▸ Task directions:
For each record below, output its text exactly and skip any picture.

Data records
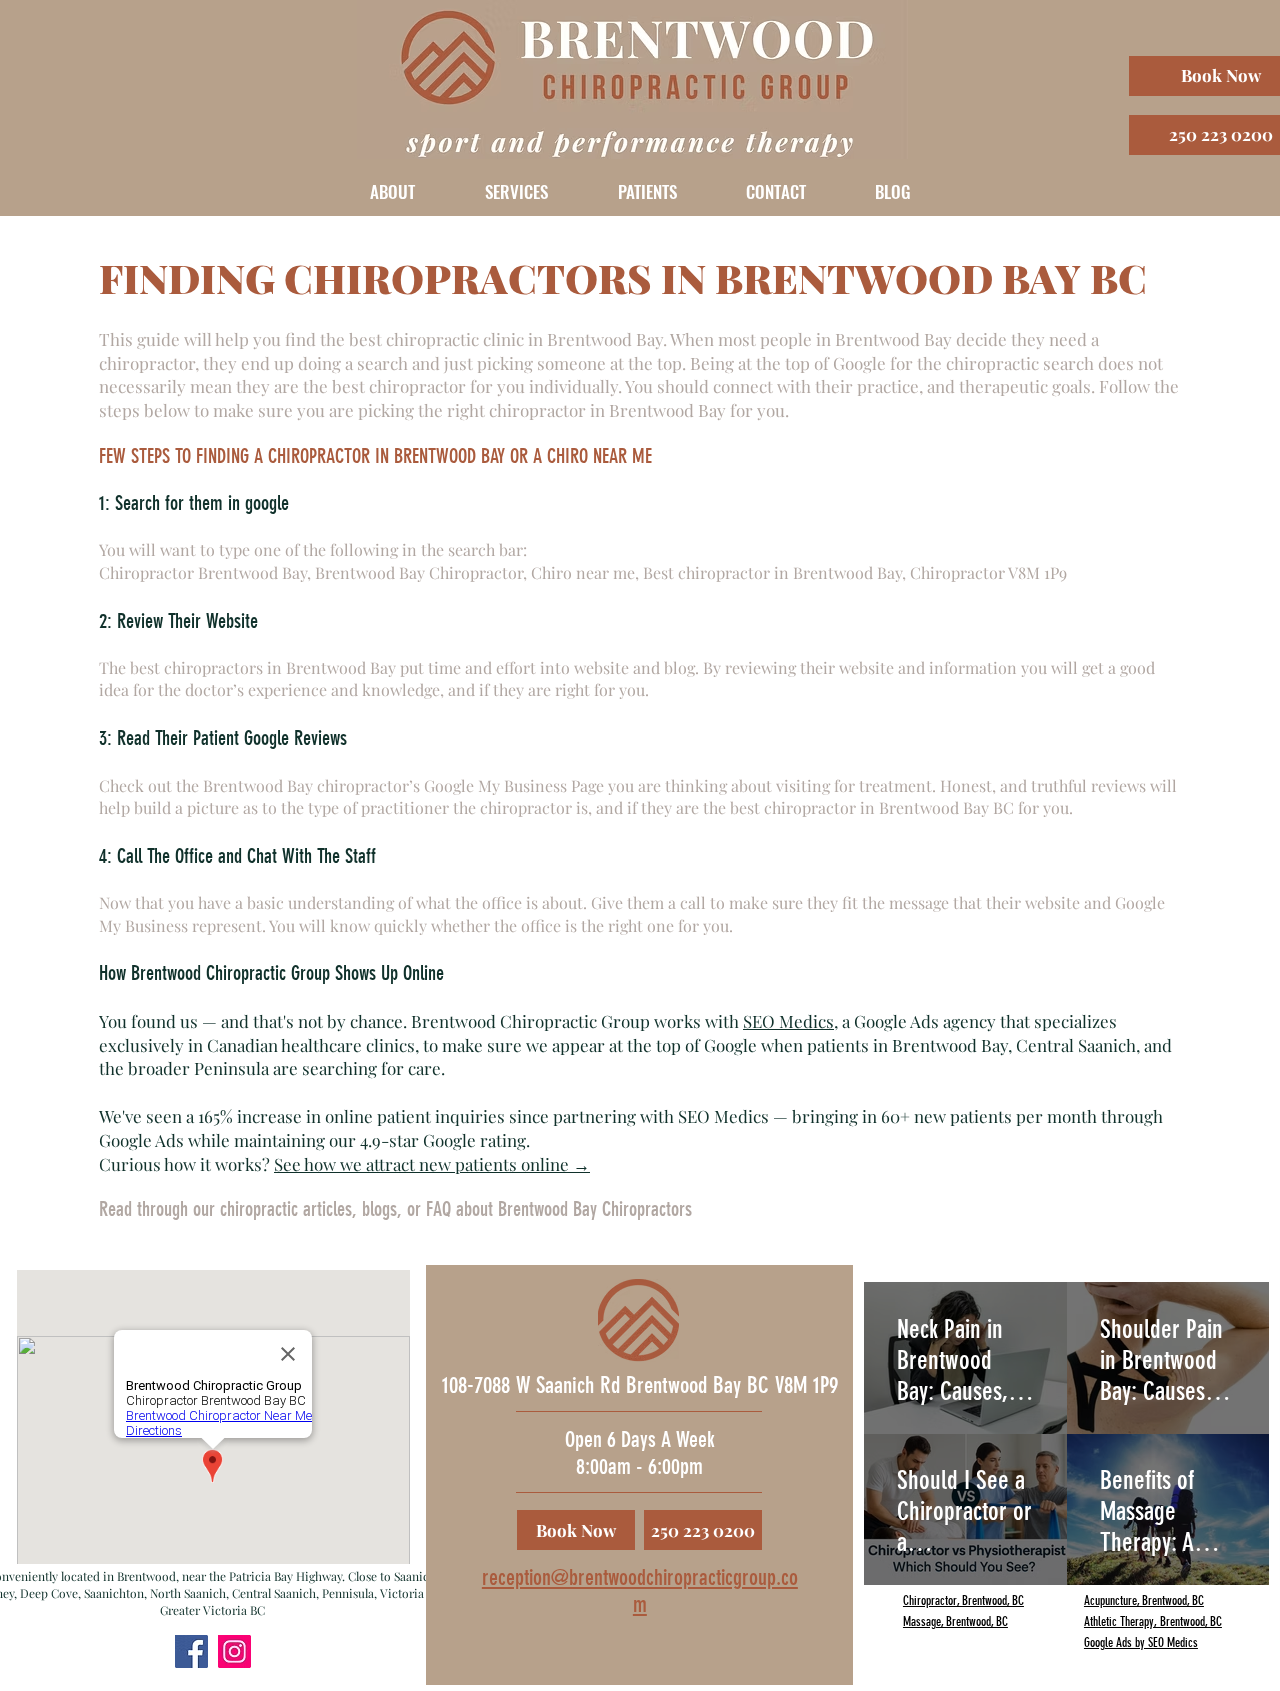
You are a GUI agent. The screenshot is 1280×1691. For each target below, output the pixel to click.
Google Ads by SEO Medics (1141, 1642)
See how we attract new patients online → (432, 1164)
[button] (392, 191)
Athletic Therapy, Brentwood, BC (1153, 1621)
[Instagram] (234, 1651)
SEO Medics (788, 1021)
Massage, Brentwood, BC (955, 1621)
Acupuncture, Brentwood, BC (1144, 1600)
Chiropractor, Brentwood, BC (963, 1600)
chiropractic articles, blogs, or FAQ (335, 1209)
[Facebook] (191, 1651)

▸ Response area:
You are a GUI agent. The screenshot is 1280×1691. For each target below, output the pixel to click.
Google Ads by SEO Medics (1141, 1642)
See how we attract new patients online → (432, 1164)
[button] (392, 191)
Athletic Therapy, Brentwood, BC (1153, 1621)
[Instagram] (234, 1651)
SEO Medics (788, 1021)
Massage, Brentwood, BC (955, 1621)
Acupuncture, Brentwood, BC (1144, 1600)
Chiropractor, Brentwood, BC (963, 1600)
chiropractic articles, blogs, or FAQ (335, 1209)
[Facebook] (191, 1651)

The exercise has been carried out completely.